Given that he did not respect Blight and regarded him as a ‘most unsatisfactory Man to transact business with’, Macquarie’s statement appears unbiased.[22] However, he refrained from commenting possibly deliberately as he had served with George Johnston in North America in 1777, on who, or what set of circumstances was responsible for the mutiny.

The ambiguity in this investigation was perpetuated in the subsequent court martial in England. On 3 April 1811, the newly appointed Prince Regent ordered the court martial of Johnston and on 7 May 1811, fifteen high-ranking officers and Judge Advocate General convened a court martial. The trial lasted 13 days, with 22 witnesses plus Bligh for Crown and 18 witnesses for Johnston. Having informally heard arguments from both sides, the government authorities in England were not impressed by either Macarthur’s or Johnston’s accusations against Bligh or by Bligh’s ill-tempered letters accusing key figures in the colony of unacceptable conduct. Against the patent fact of mutiny was set nothing more substantial than the governor’s temper, and unproven and irrelevant allegations of cowardice at the time of the arrest. On 6 June, Johnston was found guilty and cashiered from the military ‘for suffering to be led by Macarthur’, the lowest penalty possible.[23] His barrister, John Adolphus who held the view that Johnston was a misled man, wrote after the trial

I always considered and indeed understood that the parties who led you into your present most unpleasant and unfortunate situation, would, at least, have taken off your shoulders the expense of the present prosecution, but as you refer in your letter to the smallness of your means, I beg you will consider me as entirely satisfied.[24]

A similar note was struck by Johnston himself when he wrote in June 1820

Every person that promised [at the time of the deposition of Bligh to support me with their lives and fortunes] has risen upon my ruin. I alone am the sufferer, having lost my commission, and upwards of 6000 pounds for conceding to their requests. [25]

He was then able to return as a free citizen to Annandale his estate in Sydney.
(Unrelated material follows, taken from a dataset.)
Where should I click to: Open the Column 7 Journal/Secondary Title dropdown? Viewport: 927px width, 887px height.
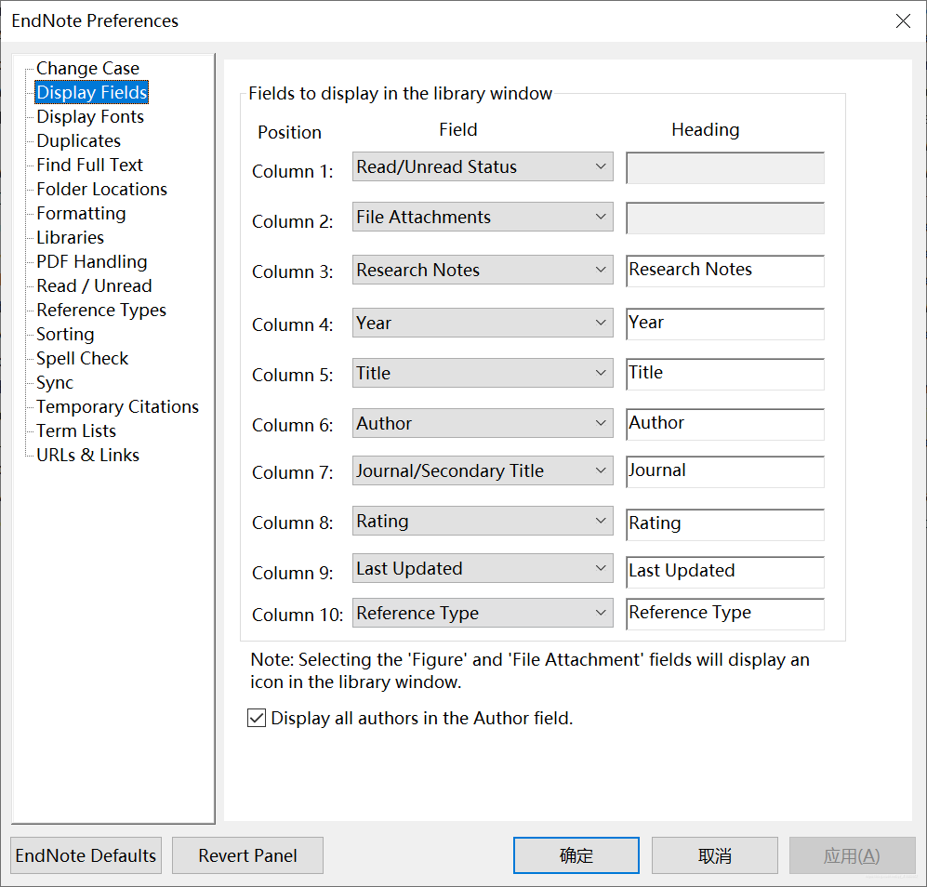[483, 471]
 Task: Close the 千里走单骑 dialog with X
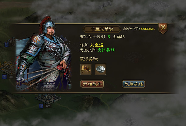[x=163, y=28]
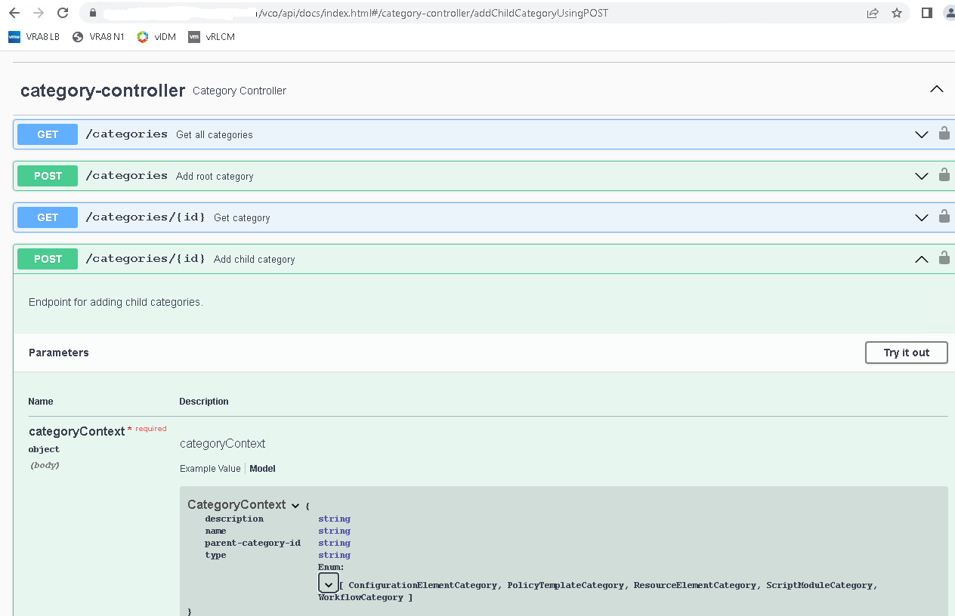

Legal opinion was that none of the civilians involved could be tried for treason in England. Macquarie received instructions from Lord Castlereagh that ‘as Gov'r Bligh has represented that Mr McArthur has been the leading Promoter and Instigator of the mutinous will, if Examinations be sworn against him...have him arrested thereupon and brought to Trial before the Criminal Court of the Settlement’. Macarthur’s obvious course was to remain in England and exert every influence to have this obstacle removed. Because of the uncertainty of his position he toyed with the idea of taking ‘a small Farm of about a Hundred a Year’ to help to balance his living expenses. At the same time he tried to resolve the problem of returning to NSW at personal risk and the alternative of withdrawing his family from ‘plenty and affluence’ in the colony to a life of ‘pinching penury’ in England. He became increasingly convinced that unless their colonial property would yield the £1,600 a year necessary to support the family and educate and establish his sons, he would have to return. Initially, none of Macarthur’s efforts in England clarified his position and it was not until early in 1817 that he received permission to return to NSW on condition that he should not become involved in public affairs. Exile itself was some sort of punishment.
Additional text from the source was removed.